What isn't clear is what market segments precisely will get Navi 2x, and when they'll get it. Certainly there will be an extreme gaming GPU, as AMD discussed going after 4K gaming. Considering the budget and mainstream RX 5500 XT and RX 5600 XT just arrived, however, it's unlikely we'll see them replaced at the end of the year. That is when the new consumer graphics cards are slated to arrive, incidentally—"by the end of this year." That leaves a bit of wiggle room for AMD to potentially launch them sooner, but we expect the new cards to arrive in the fall rather than the spring or summer.
Besides the architecture name and explicit launch date of this year, which we've already heard before, details remain thin. Navi 2x / RDNA 2 will bring ray tracing support, variable rate shading support, and the always-nebulous "more." AMD also mentioned performance per Watt improvements, however, which is new.

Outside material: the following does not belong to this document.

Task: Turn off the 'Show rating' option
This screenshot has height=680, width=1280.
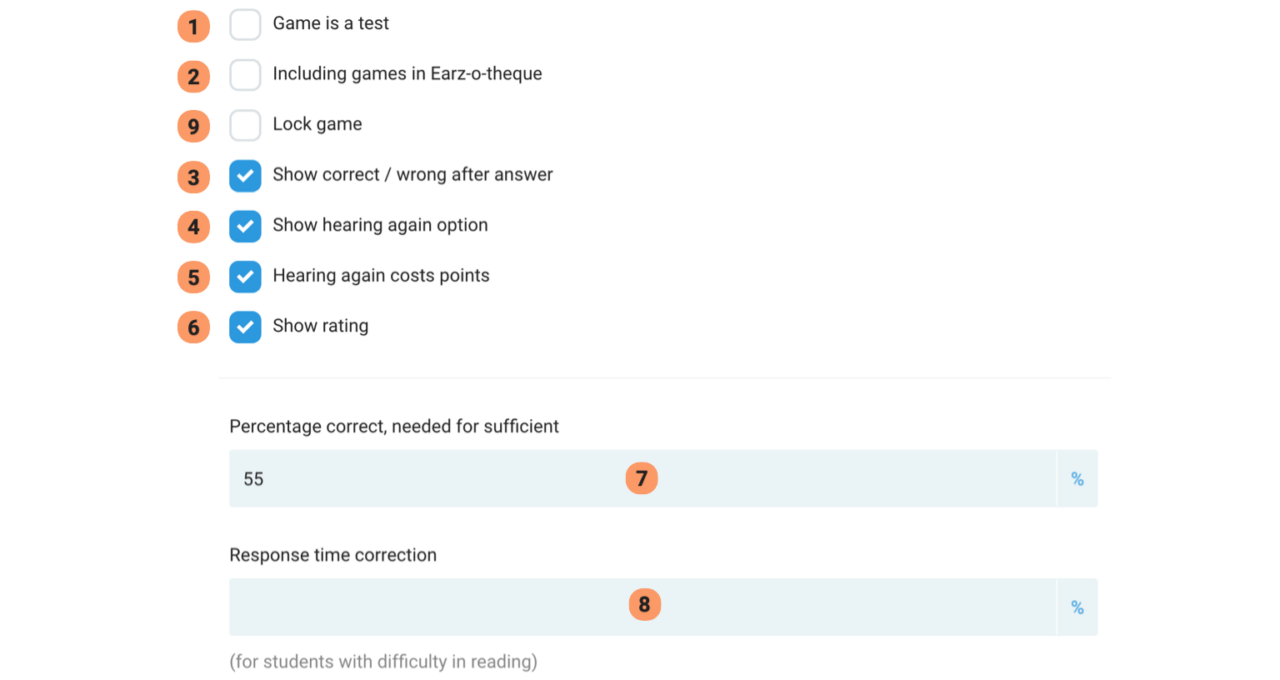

The only hard data AMD provided is that just as RDNA 1 brought a 50% improvement in performance per Watt compared to the previous GCN architecture, RDNA 2 is supposed to bring a 50% improvement in performance per Watt compared to RDNA 1.
What does that mean, exactly? That's where things get very murky. If AMD includes ray tracing performance in any fashion, it should be trivial to achieve a 50% improvement in performance per Watt. Assuming it's more than that, however, and either AMD is looking to provide 50% more performance than current RDNA 1 parts at the same power levels, or else cut power requirements by 33% while keeping performance the same, or most likely RDNA 2 will land somewhere in between those two.

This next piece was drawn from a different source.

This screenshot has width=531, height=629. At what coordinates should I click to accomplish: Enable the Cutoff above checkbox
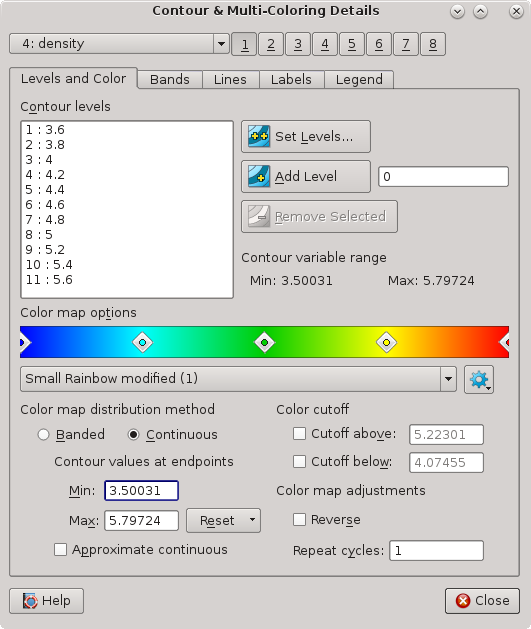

Still, 50% percent performance per watt does give us the potential for a significant jump in AMD graphics performance relative to the RX 5700 XT. Let's also discuss what that might mean. By our own benchmarks, the RTX 2080 Ti is currently the fastest consumer graphics card, beating the RX 5700 XT by about 31% on average. That's not the whole story, however. The RTX 2080 Ti is only 15% faster than the 5700 XT at 1080p medium, 25% faster at 1080p ultra, 40% faster at 1440p ultra, and 50% faster at 4K ultra. The problem is that the RTX 2080 Ti will be two years old this fall, and Nvidia is expected to launch its next-generation Ampere GPUs this year as well.

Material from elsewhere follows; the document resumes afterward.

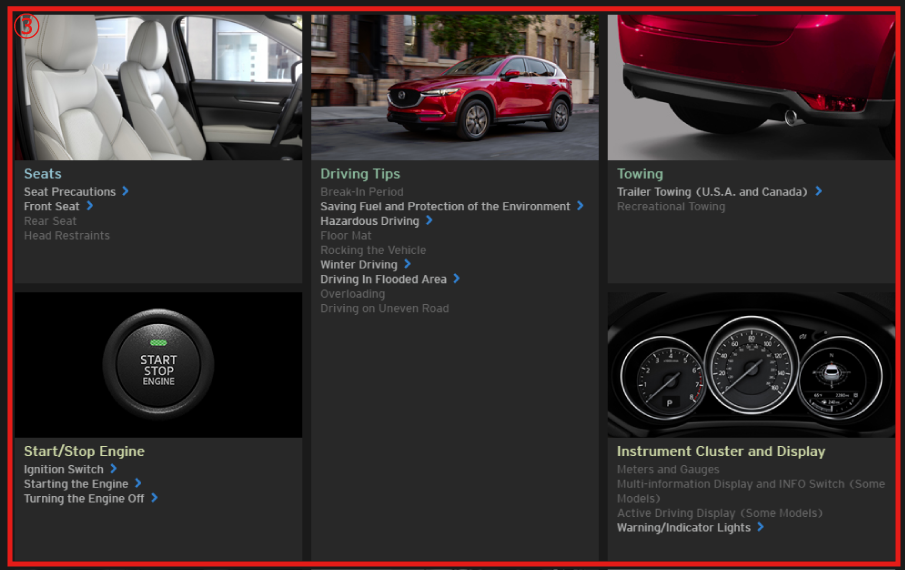Select the Seats section heading
The height and width of the screenshot is (570, 905).
click(x=43, y=174)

Without additional details on the hardware, it's too early to draw any conclusions. AMD did show a video of hardware ray tracing that was rendered using its RDNA 2 silicon, but it was not a live demo—the content was previously rendered. We'd love to see improved ray tracing performance compared to Nvidia's RTX 20-series, but even more critical, we'd love to see games doing things with ray tracing that make it into a "must have" feature. We're definitely not there yet.
RDNA 2 will be a common architecture for PCs and next-gen consoles, and AMD notes DirectX Raytracing (DXR) 1.1 capabilities. Unfortunately, that's about the extent of what AMD is saying on the consumer graphics side. Core counts, clock speeds, real-world performance, pricing and 'more' will be revealed later this year. Hopefully Navi 2x parts will prove competitive when they arrive.
Besides RDNA 2 and Navi 2x, AMD also mentioned RDNA 3 and Navi 3x. Not surprisingly, things are incredibly thin here. AMD showed a slide with a tentative launch date of some time before the end of 2022, and other than the RDNA 3 and Navi 3x there's nothing to say. Given RDNA launched in mid-2019 and RDNA 2 is coming at the end of 2020, AMD is running on a 1.5 year cadence of new architectures. That means RDNA 4 and Navi 4x are coming by 2024—you heard it first here, folks!